TO: One of the main aims of my project is to recover energy from faeces (poop) for the development of a next generation toilet that would not require external energy or water supply and would not require sewer connections. Considering the amount of environmental pollution, land degradation and spread of parasitic worms and infectious diseases that are associated to poor sanitation, this research can provide a global solution. It can significantly shift the way we utilise or treat human waste. It could change the life of a girl child and enable more children to have complete education and that is very motivating for me.
SS: What attracted you to Soapbox Science in the first place?
TO: I like to call soapbox ‘Science out of the box’. Soapbox brings science to the wider society in a non-conventional pattern — a relaxed, non-technical atmosphere. I also think it is a way to give back. I have been inspired by other female researchers who dared to let others in their world. I believe science is for everyone, irrespective of interests, abilities, skills, tolerances, likes, and dislikes, and our passion helps us to overlook our limitations, so I saw the opportunity to share, build and inspire.
SS: Sum up in one word your expectations for the day – excitement? Fear? Thrill? Anticipation?
TO: A mixture of excitement and anticipation.
SS: If you could change one thing about the scientific culture right now, what would it be?
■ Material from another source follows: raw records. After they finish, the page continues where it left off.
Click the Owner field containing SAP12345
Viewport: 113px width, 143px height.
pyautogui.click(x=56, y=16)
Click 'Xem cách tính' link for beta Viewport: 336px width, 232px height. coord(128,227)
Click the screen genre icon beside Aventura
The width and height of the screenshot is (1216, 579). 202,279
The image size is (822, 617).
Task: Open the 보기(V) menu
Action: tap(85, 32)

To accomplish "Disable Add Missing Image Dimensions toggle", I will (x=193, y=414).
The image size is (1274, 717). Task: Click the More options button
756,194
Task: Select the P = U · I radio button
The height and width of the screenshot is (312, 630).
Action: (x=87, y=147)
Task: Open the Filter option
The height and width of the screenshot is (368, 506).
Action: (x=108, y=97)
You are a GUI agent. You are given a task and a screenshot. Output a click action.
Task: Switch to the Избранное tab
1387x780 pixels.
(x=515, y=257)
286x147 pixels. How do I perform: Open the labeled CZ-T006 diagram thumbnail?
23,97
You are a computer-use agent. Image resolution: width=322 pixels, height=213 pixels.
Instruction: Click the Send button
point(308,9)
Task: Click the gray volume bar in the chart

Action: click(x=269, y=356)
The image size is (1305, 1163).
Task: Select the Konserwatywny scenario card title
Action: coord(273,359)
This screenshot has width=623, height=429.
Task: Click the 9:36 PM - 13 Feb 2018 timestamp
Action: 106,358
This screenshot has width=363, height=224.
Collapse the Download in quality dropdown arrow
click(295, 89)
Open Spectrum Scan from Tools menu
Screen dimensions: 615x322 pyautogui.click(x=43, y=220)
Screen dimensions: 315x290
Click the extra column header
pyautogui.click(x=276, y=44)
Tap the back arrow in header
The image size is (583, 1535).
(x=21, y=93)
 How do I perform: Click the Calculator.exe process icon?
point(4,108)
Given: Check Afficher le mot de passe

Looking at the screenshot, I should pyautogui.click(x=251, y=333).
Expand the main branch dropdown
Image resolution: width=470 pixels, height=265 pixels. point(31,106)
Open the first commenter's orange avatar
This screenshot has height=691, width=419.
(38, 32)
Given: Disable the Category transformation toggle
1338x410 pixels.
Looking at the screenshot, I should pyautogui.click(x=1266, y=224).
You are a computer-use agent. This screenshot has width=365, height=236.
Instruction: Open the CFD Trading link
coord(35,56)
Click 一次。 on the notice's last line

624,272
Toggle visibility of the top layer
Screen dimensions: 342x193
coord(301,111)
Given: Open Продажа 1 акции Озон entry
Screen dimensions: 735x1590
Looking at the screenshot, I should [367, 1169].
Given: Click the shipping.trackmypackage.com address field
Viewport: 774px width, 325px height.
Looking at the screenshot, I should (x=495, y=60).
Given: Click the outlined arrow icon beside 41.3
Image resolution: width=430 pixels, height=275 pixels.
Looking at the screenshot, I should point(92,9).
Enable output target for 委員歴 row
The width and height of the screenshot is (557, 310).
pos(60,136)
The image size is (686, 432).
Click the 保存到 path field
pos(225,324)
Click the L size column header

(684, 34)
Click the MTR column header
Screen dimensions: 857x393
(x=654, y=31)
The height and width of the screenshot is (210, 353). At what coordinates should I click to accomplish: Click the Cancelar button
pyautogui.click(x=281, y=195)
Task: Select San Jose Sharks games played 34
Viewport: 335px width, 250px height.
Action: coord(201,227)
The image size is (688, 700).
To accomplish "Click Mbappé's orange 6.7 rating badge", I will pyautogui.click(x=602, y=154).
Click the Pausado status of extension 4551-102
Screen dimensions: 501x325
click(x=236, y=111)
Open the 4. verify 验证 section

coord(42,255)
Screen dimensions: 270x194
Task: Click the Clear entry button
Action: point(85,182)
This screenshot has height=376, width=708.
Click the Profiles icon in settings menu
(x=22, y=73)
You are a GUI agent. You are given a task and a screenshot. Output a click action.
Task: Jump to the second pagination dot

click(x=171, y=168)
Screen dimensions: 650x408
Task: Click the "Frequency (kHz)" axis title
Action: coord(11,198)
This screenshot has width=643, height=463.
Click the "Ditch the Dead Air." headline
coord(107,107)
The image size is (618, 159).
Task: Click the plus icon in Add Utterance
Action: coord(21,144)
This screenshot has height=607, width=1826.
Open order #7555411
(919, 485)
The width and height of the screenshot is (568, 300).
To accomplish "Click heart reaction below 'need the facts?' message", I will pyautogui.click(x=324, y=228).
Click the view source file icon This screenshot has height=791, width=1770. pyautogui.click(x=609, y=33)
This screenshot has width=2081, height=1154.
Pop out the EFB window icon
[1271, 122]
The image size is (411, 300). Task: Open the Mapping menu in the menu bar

TO: Nothing in the world works in isolation —our body, the environment, galaxy etc. We should take cue from this but unfortunately our educational system and work spaces are different. I would like to see more interdisciplinary research and multidisciplinary education. I look forward to the National Microbiome Initiative that plans to understand the microbial communities in humans, animals, crops, soils, oceans, etc and how they influence the global system.
SS: What would be your top recommendation to a female PhD student considering pursuing a career in academia?
TO: To have a dogged determination, develop resilience to nay-sayers and systems. The world is struck by ‘negative mindedness’ and this could be self-imposed or from people, rules, systems, processes, policies etc., so resilience and bouncing back from setback is key. Also be certain. If you don’t know what you want, people can make you believe in what you don’t want. So I would advise that a (female) researcher be clear about the answers to the questions, ‘who are you?’ and ‘what do you want?’. To surround herself with motivation. My family has been a strong support. I also have a Christian belief system that has greatly influenced me in this regard, even when I personally think I cannot do something.